[Collected data]

++++++++++

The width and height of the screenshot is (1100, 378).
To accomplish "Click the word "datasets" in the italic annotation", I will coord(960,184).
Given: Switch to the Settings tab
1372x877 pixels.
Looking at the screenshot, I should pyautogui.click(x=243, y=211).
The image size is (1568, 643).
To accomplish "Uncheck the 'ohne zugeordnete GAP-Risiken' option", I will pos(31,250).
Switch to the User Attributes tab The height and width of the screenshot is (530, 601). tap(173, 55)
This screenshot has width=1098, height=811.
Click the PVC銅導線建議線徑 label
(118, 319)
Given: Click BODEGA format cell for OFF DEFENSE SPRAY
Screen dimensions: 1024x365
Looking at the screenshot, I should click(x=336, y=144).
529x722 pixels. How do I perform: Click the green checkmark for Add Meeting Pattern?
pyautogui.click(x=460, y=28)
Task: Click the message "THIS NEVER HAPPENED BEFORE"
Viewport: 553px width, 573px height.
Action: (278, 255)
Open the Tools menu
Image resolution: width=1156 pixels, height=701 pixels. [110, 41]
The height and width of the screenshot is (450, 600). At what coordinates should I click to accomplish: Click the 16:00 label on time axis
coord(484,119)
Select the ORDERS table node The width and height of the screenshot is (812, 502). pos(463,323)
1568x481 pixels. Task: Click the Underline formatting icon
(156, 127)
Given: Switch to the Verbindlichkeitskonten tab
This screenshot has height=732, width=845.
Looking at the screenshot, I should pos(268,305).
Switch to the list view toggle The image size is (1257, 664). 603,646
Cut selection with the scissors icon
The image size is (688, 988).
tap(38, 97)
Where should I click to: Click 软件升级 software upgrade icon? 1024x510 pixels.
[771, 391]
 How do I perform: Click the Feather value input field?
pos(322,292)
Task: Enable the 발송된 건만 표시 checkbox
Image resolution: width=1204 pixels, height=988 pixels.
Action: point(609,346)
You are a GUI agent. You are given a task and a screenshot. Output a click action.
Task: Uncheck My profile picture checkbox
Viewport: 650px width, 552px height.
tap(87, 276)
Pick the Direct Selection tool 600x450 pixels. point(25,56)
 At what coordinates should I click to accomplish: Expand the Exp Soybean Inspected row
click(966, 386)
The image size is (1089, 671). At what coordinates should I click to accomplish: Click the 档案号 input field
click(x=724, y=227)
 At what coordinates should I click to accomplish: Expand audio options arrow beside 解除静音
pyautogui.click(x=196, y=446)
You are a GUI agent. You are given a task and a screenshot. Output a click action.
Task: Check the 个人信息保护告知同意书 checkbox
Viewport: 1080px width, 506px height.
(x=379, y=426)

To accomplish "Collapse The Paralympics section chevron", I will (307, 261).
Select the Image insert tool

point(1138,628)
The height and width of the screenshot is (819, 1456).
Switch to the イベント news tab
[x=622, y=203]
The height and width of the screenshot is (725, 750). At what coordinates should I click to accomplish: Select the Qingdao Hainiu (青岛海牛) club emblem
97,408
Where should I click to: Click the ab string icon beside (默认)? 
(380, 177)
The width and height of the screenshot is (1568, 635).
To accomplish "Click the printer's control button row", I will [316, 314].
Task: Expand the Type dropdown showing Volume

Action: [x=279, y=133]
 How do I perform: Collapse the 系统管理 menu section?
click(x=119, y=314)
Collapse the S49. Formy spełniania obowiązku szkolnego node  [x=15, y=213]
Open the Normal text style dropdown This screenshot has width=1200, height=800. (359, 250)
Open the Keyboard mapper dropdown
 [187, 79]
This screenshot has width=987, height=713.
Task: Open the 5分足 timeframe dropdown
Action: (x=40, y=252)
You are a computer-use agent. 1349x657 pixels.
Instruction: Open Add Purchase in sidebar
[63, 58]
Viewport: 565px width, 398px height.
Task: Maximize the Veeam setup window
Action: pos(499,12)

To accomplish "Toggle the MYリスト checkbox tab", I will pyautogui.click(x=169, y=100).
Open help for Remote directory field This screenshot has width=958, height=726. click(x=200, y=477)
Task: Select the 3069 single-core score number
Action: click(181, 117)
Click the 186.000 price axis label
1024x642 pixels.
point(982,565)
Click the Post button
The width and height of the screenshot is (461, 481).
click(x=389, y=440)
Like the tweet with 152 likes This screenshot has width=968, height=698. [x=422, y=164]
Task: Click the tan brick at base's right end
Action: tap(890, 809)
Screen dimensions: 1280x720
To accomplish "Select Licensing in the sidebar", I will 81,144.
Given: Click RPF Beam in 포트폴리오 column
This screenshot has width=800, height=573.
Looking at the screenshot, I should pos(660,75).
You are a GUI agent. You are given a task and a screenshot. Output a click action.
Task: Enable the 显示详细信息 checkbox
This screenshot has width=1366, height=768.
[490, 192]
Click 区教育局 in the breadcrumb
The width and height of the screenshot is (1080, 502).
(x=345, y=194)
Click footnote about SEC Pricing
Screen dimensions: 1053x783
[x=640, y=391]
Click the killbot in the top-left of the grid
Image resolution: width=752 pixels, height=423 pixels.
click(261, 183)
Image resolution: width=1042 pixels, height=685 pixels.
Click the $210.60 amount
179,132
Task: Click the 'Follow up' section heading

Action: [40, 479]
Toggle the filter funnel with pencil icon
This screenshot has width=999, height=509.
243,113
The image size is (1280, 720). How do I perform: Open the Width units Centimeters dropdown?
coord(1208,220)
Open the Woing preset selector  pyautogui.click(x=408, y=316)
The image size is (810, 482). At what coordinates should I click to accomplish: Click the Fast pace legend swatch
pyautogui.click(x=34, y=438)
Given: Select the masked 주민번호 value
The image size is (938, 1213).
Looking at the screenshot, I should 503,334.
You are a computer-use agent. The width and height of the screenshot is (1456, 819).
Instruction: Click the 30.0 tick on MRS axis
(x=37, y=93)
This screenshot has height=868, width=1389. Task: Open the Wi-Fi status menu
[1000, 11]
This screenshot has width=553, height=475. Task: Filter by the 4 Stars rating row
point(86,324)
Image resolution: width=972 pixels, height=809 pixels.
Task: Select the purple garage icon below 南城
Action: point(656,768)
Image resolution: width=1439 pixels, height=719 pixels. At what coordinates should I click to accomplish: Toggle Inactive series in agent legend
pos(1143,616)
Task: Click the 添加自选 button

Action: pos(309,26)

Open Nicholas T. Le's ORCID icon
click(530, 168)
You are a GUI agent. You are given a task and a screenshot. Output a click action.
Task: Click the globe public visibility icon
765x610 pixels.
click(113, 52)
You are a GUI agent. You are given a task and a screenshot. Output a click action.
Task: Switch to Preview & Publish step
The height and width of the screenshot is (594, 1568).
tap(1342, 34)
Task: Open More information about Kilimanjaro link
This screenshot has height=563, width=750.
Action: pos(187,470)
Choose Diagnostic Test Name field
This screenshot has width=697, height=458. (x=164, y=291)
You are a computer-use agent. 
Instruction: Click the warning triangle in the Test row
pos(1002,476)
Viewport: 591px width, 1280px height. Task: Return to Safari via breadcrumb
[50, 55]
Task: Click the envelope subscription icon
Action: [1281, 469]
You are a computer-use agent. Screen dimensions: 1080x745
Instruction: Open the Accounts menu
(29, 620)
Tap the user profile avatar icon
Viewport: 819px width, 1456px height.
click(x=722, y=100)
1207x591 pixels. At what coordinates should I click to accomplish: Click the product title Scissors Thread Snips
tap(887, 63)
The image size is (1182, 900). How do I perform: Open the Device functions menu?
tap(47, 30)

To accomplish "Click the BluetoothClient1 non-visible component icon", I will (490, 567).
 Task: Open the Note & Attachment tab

++++++++++

**Required work**
Return each line from the entries above that includes "computer".

**Answer section**
You are a computer-use agent. 1349x657 pixels.
You are a computer-use agent. The width and height of the screenshot is (1456, 819).
You are a computer-use agent. 
You are a computer-use agent. Screen dimensions: 1080x745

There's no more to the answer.